Evolution of the total lightning structure in a leading‐line, trailing‐stratiform mesoscale convective system over Houston, Texas

Abstract

Line‐normal, vertical cross sections of Houston Lightning Detection and Ranging (LDAR) VHF radiation sources and radar reflectivity provide new insights into the three‐dimensional total lightning structure and evolution of a leading‐line, trailing‐stratiform (LLTS) mesoscale convective system (MCS) over Houston, Texas, on 31 October 2005. Previous research examining only the mature stage of an MCS showed that the overwhelming majority of VHF lightning sources occurred in the convective region with a lightning pathway extending rearward and descending in altitude into the stratiform region.
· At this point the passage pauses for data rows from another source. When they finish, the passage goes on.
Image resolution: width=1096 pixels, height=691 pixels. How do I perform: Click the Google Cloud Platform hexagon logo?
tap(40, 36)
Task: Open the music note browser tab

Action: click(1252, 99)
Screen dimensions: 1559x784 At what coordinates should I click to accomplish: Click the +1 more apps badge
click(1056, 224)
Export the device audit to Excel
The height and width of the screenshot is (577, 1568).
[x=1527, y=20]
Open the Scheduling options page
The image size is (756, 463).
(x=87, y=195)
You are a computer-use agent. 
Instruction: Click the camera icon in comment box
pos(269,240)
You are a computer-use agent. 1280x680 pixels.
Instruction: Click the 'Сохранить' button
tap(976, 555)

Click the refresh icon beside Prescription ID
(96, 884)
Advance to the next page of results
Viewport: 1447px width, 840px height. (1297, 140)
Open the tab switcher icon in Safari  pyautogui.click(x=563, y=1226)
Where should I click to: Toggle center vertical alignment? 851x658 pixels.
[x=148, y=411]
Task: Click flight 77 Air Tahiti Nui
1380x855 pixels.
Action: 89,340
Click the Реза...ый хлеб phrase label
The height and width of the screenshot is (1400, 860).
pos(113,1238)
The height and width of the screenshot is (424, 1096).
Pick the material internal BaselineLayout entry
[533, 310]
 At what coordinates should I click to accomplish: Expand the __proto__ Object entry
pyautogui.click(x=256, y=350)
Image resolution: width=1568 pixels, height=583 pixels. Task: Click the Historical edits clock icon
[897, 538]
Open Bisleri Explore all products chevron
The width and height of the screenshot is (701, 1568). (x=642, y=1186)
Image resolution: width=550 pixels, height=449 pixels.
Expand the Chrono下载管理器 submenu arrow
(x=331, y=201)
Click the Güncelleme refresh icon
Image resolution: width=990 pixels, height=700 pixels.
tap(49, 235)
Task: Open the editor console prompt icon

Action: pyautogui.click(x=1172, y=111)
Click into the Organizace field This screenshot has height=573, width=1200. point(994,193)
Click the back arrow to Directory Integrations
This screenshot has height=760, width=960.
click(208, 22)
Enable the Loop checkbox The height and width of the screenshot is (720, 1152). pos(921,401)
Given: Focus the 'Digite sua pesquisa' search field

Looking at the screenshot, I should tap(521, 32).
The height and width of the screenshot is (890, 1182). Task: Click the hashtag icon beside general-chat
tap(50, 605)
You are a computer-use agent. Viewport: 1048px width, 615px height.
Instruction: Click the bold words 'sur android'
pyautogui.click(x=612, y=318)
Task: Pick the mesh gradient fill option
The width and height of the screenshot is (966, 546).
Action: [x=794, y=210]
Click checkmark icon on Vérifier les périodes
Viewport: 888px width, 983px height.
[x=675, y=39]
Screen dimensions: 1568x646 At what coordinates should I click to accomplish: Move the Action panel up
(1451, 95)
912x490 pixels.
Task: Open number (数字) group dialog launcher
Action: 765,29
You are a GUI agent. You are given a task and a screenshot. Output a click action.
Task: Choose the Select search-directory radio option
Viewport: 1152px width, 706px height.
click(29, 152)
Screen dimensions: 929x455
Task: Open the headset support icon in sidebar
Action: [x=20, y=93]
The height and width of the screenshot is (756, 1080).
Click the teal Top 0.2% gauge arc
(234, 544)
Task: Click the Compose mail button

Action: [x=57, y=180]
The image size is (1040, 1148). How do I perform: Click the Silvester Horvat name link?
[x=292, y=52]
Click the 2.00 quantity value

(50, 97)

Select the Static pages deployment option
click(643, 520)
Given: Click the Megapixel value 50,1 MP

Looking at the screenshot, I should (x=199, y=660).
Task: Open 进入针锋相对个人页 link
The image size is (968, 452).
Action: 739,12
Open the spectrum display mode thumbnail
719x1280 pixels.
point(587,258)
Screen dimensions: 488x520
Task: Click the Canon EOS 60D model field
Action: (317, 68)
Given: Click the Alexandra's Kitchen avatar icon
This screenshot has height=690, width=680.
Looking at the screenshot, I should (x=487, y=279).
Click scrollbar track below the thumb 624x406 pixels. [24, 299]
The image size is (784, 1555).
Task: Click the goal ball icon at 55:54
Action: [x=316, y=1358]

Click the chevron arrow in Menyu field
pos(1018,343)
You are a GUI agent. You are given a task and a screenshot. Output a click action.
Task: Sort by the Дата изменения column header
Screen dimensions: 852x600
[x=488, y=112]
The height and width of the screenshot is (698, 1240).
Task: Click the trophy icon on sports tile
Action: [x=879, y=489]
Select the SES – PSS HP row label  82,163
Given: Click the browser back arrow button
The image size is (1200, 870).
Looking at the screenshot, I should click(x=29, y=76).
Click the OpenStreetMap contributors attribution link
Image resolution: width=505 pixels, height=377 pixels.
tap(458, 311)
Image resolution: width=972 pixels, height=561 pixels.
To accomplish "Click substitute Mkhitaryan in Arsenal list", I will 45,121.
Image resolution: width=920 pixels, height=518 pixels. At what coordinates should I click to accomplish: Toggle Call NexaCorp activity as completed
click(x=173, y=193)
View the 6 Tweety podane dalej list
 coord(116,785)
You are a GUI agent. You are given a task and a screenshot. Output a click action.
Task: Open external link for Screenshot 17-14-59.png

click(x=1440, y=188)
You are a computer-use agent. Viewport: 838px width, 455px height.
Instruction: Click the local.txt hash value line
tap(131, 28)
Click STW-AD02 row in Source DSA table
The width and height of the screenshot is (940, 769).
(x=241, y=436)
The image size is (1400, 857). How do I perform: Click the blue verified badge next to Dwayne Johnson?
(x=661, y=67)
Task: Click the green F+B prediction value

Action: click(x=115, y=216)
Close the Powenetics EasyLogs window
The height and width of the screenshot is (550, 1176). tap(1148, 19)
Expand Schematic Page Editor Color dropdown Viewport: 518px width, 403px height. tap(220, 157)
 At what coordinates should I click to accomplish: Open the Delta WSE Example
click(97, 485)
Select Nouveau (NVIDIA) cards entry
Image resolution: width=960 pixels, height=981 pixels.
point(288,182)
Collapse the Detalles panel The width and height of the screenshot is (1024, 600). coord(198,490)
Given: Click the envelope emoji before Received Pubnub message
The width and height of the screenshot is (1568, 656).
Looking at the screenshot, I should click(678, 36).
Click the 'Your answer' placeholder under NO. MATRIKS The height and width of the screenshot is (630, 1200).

This descending pathway was most likely associated with small, charged ice particles advected from the convective line. Unlike previous research, the lightning pathway observed during the evolution of the MCS on 31 October 2005 initially extended rearward 40 km at a nearly constant height of 9–10 km. In less than an hour, the lightning pathway evolved into a sloped pathway, similar to that found by previous research, with a horizontal extent between 50 to 60 km and downward descent of 4 to 5 km. During the lightning pathway evolution, radar analysis showed an increase of reflectivity in the midlevels of the stratiform region, consistent with increased depositional and aggregational growth above the melting layer. Broadening (increased range of values) of radar reflectivity above the melting layer was most likely an indication of a strengthening mesoscale updraft in the stratiform region. This strengthening updraft may have contributed to an increase in the growth of the small, charge carrying ice crystals giving them a greater fall speed. In addition, the mesoscale updraft may have promoted an environment conducive to local stratiform region charge generation in the mixed phase region just above the melting layer.